** Opening Passage for review block **

Big Oil’s big spending shouldn’t freak investors
By Christopher Swann
The author is a Reuters Breakingviews columnist. The opinions expressed are his own.
Big Oil firms have become big spenders. Together, the top three U.S. giants say they plan capital spending of about $60 billion — well above the year of peak crude prices in 2008 — despite showing only tepid cash flow growth. At first blush, this looks like desperation, as Western oil groups increasingly struggle to replace crude reserves. But patient investors will find higher returns are on the way.
Investments in a host of mega-projects, along with higher prices for services and parts, have compelled Exxon Mobil, Chevron and ConocoPhillips to open their wallets ever wider. Exxon disclosed on Monday that full-year spending was up by a fifth in 2010 while Chevron’s outlays are on track to reach close to three times the level of 2005. Collectively, spending at the Big Oil triumvirate will be roughly 20 percent higher than in 2008.
In return for these monumental investments, oil firms expect meager production growth of less than 2 percent a year between 2010 and 2013. And free cash flow for the big three — after capital outlays — is actually lower now than it was in 2005, falling from $45 billion to $34 billion. With spending gobbling so much of the spoils, the return on capital deployed — one of the main criteria by which oil companies are judged — is under pressure. As a result, the top three trade at just 11.5 times 2011 earnings, a discount to the broader equity market.

** Closing Passage for review block **

#### Exercise requirements:
Write the next part of the column on Big Oil's capital spending, starting right after its last sentence.

** Opening Records supplied block **

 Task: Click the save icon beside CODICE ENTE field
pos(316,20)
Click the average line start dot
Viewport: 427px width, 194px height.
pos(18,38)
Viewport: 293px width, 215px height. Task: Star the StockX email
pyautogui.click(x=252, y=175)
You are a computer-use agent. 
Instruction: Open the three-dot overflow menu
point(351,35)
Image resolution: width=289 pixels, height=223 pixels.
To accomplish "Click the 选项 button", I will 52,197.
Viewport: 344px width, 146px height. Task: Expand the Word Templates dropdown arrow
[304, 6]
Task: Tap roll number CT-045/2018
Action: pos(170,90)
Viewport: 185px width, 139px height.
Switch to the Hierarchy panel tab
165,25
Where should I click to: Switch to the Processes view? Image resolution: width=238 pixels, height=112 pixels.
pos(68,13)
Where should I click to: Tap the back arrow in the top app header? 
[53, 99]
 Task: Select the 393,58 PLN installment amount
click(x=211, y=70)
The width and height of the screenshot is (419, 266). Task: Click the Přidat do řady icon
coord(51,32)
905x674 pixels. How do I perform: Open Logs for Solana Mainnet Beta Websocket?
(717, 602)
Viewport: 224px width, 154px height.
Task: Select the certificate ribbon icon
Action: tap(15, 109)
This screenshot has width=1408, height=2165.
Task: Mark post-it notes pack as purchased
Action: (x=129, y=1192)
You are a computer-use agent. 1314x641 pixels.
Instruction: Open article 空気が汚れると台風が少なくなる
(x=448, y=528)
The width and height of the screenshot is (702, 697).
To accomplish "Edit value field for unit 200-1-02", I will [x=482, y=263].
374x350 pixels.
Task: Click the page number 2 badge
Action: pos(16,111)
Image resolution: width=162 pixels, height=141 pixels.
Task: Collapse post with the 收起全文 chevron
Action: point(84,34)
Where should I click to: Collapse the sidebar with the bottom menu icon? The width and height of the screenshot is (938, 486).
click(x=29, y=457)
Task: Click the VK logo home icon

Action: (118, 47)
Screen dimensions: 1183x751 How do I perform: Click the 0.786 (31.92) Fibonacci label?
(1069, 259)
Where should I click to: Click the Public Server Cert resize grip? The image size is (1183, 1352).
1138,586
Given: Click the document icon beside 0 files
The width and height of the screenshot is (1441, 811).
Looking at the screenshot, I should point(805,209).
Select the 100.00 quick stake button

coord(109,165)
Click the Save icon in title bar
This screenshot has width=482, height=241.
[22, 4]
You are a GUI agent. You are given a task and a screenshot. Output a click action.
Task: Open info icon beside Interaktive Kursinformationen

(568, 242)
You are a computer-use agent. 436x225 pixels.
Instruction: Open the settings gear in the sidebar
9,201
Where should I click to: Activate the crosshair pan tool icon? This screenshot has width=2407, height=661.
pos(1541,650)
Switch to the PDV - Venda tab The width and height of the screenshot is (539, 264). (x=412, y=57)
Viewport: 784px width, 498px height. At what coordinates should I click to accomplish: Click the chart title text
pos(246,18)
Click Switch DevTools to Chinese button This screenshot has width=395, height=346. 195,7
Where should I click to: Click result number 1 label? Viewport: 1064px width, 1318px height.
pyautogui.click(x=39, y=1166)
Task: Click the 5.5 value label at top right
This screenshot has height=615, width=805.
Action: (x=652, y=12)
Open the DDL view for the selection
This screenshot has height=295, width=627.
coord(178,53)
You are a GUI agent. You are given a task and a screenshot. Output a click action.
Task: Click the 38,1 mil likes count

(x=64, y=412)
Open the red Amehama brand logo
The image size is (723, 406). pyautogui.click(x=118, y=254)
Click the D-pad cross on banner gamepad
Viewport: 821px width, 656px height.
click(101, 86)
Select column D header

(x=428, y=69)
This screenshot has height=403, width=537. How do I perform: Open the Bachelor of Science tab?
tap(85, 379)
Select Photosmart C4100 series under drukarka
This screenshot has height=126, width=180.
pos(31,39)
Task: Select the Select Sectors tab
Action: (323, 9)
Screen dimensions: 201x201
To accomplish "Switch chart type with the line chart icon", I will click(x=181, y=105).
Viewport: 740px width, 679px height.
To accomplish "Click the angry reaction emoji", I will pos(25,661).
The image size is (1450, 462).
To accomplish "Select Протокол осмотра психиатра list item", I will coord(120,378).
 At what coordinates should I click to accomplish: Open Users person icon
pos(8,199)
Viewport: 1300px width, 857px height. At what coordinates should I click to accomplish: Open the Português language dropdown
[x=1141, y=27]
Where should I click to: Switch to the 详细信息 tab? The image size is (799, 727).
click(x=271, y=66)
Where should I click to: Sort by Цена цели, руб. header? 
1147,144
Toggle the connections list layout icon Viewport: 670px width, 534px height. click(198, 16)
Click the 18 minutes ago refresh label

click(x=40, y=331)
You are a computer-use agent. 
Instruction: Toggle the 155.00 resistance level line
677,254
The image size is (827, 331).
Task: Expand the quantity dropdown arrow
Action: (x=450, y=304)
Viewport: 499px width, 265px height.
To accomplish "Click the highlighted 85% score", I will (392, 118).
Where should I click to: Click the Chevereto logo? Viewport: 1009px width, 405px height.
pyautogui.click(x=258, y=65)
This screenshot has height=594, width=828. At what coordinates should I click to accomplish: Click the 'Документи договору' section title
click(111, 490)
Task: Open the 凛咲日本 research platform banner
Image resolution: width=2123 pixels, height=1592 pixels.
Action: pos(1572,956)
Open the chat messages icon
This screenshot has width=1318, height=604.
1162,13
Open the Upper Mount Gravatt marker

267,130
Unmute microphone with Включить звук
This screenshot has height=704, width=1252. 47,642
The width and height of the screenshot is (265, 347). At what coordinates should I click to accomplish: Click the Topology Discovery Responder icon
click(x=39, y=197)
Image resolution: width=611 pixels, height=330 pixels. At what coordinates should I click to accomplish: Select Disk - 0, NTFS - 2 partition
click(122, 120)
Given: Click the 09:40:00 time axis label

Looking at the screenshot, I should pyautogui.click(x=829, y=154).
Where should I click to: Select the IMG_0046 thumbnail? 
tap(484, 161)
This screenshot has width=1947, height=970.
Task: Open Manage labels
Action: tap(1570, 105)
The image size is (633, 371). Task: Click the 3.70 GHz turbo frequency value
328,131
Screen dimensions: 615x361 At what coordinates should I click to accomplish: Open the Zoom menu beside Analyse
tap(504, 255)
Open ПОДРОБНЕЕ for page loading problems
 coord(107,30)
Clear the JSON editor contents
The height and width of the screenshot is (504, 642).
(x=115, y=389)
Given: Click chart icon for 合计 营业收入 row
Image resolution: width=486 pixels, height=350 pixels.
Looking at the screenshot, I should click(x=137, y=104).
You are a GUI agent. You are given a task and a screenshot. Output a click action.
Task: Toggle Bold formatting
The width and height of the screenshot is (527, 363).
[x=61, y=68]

** Closing Records supplied block **

#### Task response:
This may be the dark before the dawn, though. In the coming years, cash flow should ramp up faster than production. Huge liquefied natural gas projects, such as Chevron’s Gorgon in Australia, will be prolific cash generators. A shift towards fiscally friendly rich nations will also help. And cash margins on crude from the Gulf of Mexico and Canadian oil sands are fatter than energy firms have become used to.
Of course, it will take time for these to kick in. But as they do, Big Oil could see cash flows rise 6 percent a year to 2017, Credit Suisse estimates. In the meantime, oil chiefs would be unwise to simply wait. To get better multiples now, bolder steps are needed — dumping less desirable assets or, better still, spinning off refineries.